One of the push-backs to eco-austerity in the developed west will always come from our sheer delight in the intricate innovations that our fellow humans serve up to us. We are radical animals – able to distance ourselves from our instincts sufficiently enough to shape the world according to our imaginations.

But we radical animals face the barriers of the planet's carrying capacity. How to confine our illimitability – our creative and destructive capacity to reframe reality – within the toughest of natural limits? My studies of the power and potential of play over the last decade have shown that humans truly thrive when they are able to act freely, to master skills they choose to master, and can take non-fatal risks under conditions of ultimate security.

A green politics has to be thinking passionately about zones of creativity and innovation for human beings, as well as the constraints and duties of low-carbon living. Otherwise the transformative dimension of our own nature will end up repressed and frustrated.

As the happiness scientist Richard Layard and the Hong Kong futurist Chandran Nair suggested at the Royal Society of Arts last month, the best minds of our era need not be working on discardable technologies, or "how to hide trillions of dollars on balance sheets". They could be applying themselves to new forms of education or psychology, or experiments in "how we create those rules and norms whereby people live more collectively". We also need a revival in the joys of craft and repairable design – where hacking and engineering become as sexy as media or business studies.

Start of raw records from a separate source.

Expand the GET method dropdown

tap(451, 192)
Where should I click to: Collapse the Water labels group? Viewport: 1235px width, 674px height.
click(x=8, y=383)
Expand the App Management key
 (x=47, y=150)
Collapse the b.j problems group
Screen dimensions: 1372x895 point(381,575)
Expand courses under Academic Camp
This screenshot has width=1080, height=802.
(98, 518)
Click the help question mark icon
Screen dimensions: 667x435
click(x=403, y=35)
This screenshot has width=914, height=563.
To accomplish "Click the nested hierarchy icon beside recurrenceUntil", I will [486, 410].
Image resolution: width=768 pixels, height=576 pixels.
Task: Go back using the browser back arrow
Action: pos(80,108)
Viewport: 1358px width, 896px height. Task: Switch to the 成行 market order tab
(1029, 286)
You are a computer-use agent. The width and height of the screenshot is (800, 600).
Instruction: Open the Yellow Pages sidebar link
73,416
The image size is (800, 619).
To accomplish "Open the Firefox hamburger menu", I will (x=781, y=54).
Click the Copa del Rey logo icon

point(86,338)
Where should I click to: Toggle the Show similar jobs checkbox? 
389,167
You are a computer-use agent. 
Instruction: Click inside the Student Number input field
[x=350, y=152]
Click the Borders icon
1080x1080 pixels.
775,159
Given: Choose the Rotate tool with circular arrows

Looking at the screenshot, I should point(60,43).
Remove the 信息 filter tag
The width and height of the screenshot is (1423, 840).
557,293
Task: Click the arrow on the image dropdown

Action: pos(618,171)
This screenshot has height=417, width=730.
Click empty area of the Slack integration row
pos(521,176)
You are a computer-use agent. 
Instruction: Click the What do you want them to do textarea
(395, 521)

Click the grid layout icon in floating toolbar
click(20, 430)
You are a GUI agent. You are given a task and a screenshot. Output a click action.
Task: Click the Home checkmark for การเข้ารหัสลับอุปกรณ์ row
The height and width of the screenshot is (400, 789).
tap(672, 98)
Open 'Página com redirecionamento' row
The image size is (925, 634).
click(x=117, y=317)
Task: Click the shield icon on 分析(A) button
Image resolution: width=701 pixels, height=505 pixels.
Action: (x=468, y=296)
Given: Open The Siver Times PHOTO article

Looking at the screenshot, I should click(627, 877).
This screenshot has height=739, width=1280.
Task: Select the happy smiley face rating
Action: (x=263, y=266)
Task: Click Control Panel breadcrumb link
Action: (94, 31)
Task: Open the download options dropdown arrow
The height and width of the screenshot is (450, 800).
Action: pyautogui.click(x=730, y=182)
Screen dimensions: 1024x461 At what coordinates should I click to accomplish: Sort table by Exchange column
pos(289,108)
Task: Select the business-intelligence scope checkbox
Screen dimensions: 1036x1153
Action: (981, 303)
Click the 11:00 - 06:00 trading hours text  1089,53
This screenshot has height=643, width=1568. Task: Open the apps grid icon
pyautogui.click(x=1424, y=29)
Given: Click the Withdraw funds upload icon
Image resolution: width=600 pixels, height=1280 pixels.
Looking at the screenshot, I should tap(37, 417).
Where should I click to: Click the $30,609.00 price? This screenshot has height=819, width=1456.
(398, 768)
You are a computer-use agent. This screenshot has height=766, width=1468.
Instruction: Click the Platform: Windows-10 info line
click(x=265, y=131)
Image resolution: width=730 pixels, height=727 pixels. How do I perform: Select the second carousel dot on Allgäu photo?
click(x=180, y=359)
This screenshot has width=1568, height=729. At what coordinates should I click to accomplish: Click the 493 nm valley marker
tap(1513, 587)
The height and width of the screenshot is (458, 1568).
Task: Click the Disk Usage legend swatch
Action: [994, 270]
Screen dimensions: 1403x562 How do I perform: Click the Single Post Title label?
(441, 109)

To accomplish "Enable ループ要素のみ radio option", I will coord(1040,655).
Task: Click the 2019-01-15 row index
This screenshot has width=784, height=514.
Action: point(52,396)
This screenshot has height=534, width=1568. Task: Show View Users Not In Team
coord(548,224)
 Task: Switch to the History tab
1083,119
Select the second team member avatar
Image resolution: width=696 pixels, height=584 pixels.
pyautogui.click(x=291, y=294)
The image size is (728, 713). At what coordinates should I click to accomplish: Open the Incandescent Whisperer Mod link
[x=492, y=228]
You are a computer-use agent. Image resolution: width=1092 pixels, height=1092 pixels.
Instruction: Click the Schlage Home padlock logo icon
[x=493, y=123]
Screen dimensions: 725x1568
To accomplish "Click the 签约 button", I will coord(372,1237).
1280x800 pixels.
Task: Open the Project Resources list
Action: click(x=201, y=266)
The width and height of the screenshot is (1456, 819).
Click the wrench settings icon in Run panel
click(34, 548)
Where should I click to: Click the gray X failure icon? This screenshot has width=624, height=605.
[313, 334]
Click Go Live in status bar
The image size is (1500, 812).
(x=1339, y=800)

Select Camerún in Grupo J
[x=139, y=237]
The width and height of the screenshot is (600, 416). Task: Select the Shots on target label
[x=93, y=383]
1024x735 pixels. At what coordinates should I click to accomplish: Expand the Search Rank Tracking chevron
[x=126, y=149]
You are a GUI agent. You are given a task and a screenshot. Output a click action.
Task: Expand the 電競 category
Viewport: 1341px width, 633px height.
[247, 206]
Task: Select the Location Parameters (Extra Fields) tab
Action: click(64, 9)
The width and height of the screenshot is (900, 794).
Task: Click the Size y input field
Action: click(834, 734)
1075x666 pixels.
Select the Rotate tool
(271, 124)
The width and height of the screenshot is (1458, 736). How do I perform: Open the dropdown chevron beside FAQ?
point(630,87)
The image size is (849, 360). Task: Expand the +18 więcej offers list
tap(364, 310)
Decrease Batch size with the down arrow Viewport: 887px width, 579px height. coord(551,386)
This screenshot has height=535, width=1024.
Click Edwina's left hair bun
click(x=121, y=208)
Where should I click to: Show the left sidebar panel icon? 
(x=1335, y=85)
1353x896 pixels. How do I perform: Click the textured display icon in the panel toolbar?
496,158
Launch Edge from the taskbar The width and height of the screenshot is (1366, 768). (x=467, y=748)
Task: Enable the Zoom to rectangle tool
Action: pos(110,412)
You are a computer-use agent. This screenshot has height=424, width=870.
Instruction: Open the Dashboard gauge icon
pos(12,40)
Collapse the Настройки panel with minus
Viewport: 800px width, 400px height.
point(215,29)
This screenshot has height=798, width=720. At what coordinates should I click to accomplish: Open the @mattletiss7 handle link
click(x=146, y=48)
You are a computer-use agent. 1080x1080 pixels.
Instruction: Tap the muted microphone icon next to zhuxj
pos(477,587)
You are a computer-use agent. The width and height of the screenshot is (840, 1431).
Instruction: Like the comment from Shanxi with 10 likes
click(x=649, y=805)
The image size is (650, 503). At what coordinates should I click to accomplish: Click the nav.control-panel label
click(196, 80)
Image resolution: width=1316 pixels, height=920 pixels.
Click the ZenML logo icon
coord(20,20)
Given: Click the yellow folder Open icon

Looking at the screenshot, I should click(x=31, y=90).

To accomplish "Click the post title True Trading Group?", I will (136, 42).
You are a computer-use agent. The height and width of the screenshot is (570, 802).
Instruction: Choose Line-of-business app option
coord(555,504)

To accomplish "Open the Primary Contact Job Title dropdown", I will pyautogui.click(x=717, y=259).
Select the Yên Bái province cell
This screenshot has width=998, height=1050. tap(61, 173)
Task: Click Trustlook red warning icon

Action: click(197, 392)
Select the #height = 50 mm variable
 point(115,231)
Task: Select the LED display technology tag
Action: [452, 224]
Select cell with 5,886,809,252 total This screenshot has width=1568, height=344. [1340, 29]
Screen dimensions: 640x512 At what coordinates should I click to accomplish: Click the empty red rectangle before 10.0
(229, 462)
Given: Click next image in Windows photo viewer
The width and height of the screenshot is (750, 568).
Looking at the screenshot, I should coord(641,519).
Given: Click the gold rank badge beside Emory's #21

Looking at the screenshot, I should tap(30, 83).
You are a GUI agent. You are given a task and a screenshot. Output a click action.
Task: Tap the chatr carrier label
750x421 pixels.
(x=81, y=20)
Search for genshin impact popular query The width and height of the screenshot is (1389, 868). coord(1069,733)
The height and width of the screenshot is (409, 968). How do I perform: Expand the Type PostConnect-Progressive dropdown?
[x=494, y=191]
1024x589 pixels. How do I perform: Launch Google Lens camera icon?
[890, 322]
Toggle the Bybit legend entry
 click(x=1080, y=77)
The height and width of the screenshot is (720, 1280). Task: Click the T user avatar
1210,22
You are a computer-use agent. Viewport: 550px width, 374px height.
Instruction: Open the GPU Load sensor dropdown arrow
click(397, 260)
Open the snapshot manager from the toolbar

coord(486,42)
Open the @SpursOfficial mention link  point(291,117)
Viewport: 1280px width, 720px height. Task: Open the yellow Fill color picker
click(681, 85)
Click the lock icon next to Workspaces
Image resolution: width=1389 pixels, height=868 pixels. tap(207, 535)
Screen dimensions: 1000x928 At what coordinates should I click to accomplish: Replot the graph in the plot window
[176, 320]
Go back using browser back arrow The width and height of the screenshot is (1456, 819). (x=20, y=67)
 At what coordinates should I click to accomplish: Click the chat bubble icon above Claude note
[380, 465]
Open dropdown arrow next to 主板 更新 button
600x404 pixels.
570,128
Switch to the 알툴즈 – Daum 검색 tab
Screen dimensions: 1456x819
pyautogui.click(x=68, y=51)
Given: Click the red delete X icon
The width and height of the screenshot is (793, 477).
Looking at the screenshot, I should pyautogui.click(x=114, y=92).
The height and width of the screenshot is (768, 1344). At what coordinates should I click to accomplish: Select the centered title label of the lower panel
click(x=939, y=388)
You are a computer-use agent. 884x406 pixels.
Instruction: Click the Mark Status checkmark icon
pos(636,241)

No one is suggesting we forgo interactivity, domestic comfort or mobility. But might this coming citizenry of "playful makers" provide new, collaborative opportunities for those very same device hawkers and mortgage facilitators that one finds in the average Sunday paper? Is there a new business model in supporting consumers to become mindful co-producers of services, way beyond the self-assemblies of Ikea or the free labours of Facebook updating?

Cultivating such an adaptive, practical exuberance could answer both our human itch for excited engagement and the call of the damaged earth. Both are entirely natural, after all.